O Programa do actual Governo diz que reforçar-se-á a capacidade do sistema judicial através da adopção e/ou execução das seguintes medidas positivas: instalação de assessorias técnicas e dos secretariados de apoio aos juízes; criação de mecanismos que libertem os juízes da prática de actos meramente burocráticos; desenvolvimento e ultimação da informatização dos tribunais e a sua ligação em rede entre si e aos restantes sistemas do sector da Justiça.

Aqui chegados, em jeito de colaboração com tão nobre tarefa, cabe perguntar se a reforma da justiça se pode fazer com a "funcionarização" dos julgadores? Além da lógica, a economia e as finanças já mostraram que não.

Promove o sentido de Estado e o respeito pelos Tribunais um sistema que permite que a formação profissional de todos os juízes (da 1.ª e da 2.ª instâncias e dos Supremos!) seja dirigida por um docente universitário? Se se tentasse o inverso nas faculdades ou na Ordem dos Advogados, a resposta seria a óbvia: não.

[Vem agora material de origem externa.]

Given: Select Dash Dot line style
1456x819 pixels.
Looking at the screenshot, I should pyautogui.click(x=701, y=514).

É que a velha "funcionarização" dos juízes é muita dispendiosa e democraticamente suicida (à semelhança da judicialização do MP das décadas de 1980 e 1990).

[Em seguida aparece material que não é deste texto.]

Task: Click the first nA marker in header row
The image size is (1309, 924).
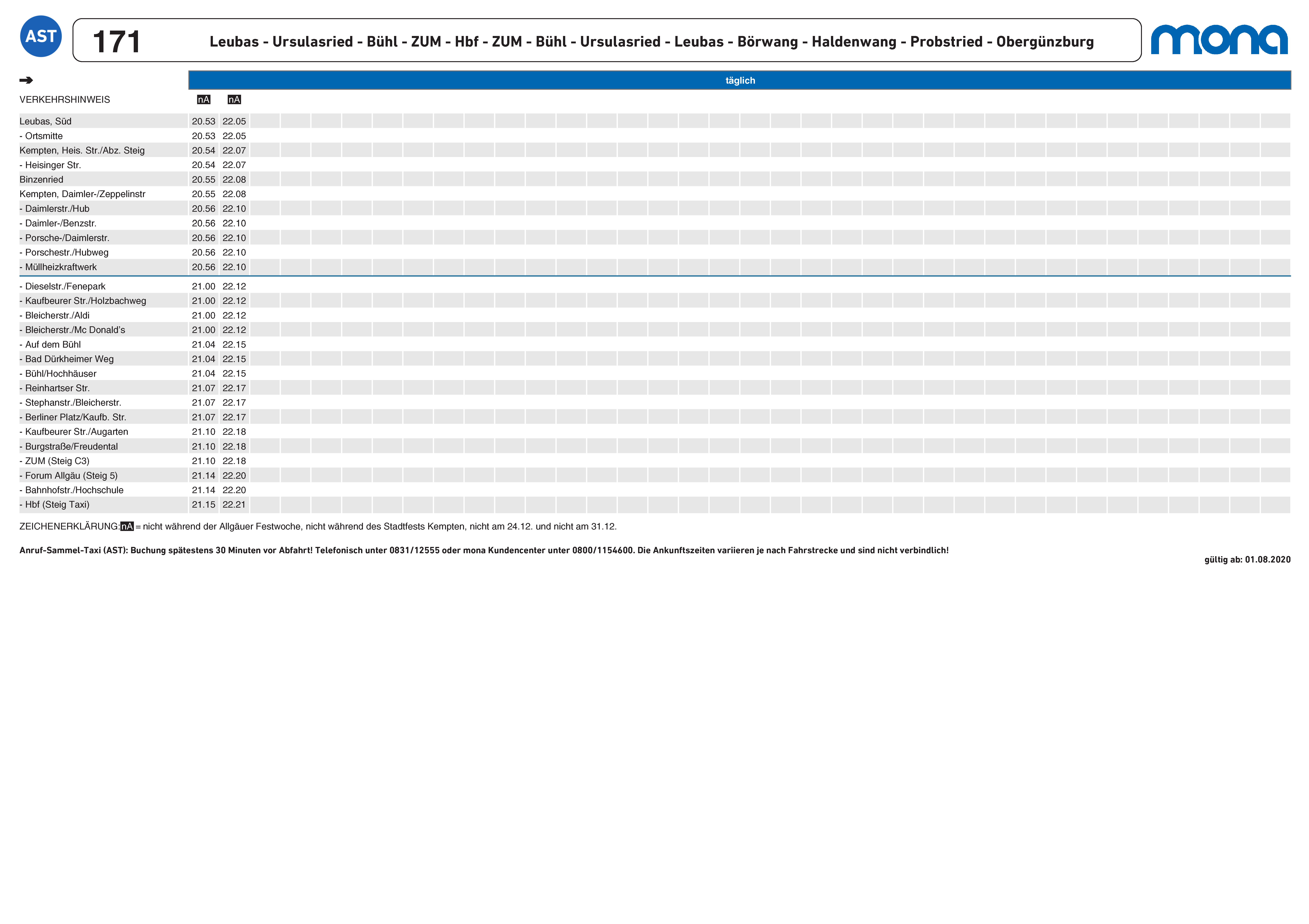Action: tap(204, 100)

"Funcionarizar" os juízes é (1) mantê-los como dactilógrafos nos seus minúsculos gabinetes de trabalho, (2) impedir a sua formação profissional como julgadores, (3) confundir ou misturar a função do juiz com outras funções, (4) instituir um órgão de gestão e disciplina dos juízes constituído e dominado por advogados ou agentes do MP, e (5) conceder a não juízes a direcção da formação judiciária dos juízes dos Supremos e das instâncias.

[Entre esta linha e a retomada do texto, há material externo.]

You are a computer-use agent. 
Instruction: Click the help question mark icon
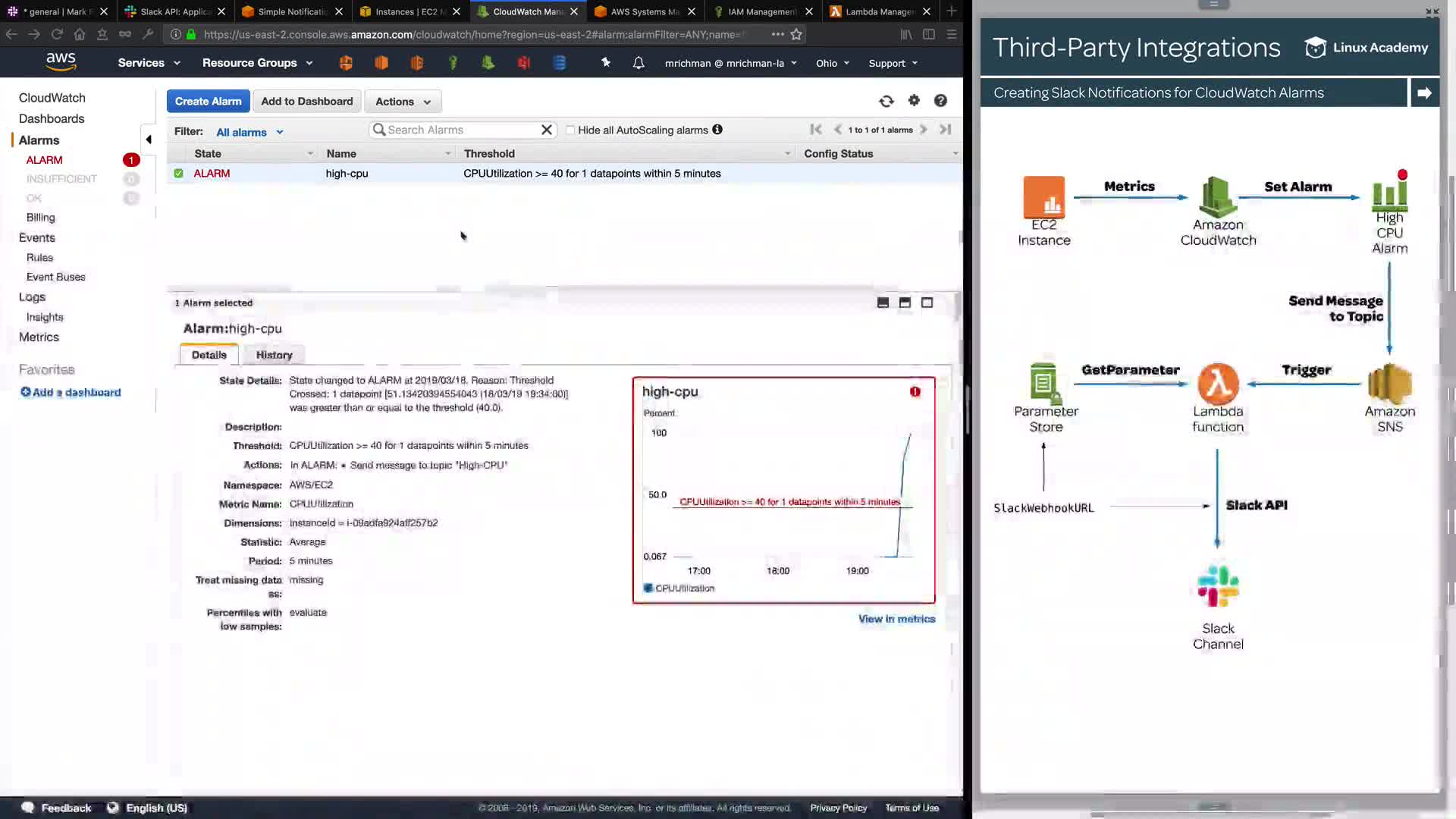[x=940, y=101]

Aquela "funcionarização" fez sentido político na ditadura da II República e no calor do pós- 25/Abril. E talvez faça ainda sentido num sistema em que o juiz seja obrigado a ver-se como um mero "operador judiciário" ou como espelho dum suposto "paradigma novo" de "magistrado velho"! Mas não é minimamente razoável ou inteligente numa sociedade que queira ter tribunais respeitados e um sistema racional e financeiramente eficiente!

Quer dizer, se os Governos não querem dar um tiro (político e financeiro) no pé, deverão ter presente que os juízes não devem ser considerados ou tratados como "operadores judiciários" ou como funcionários; os juízes são e devem ser considerados efectivamente como titulares da função jurisdicional, função que é soberana, exclusiva e democrática; e que, obviamente, não se restringe ao acto (intelectual) de julgar. É uma função que pressupõe meios materiais suficientes e adequado respeito institucional.

Paulo H. Pereira Gouveia é juiz de círculo em Funchal (Ilha da Madeira). Publicado no Diário de Notícias, Lisboa – Portugal, de 24.11.04.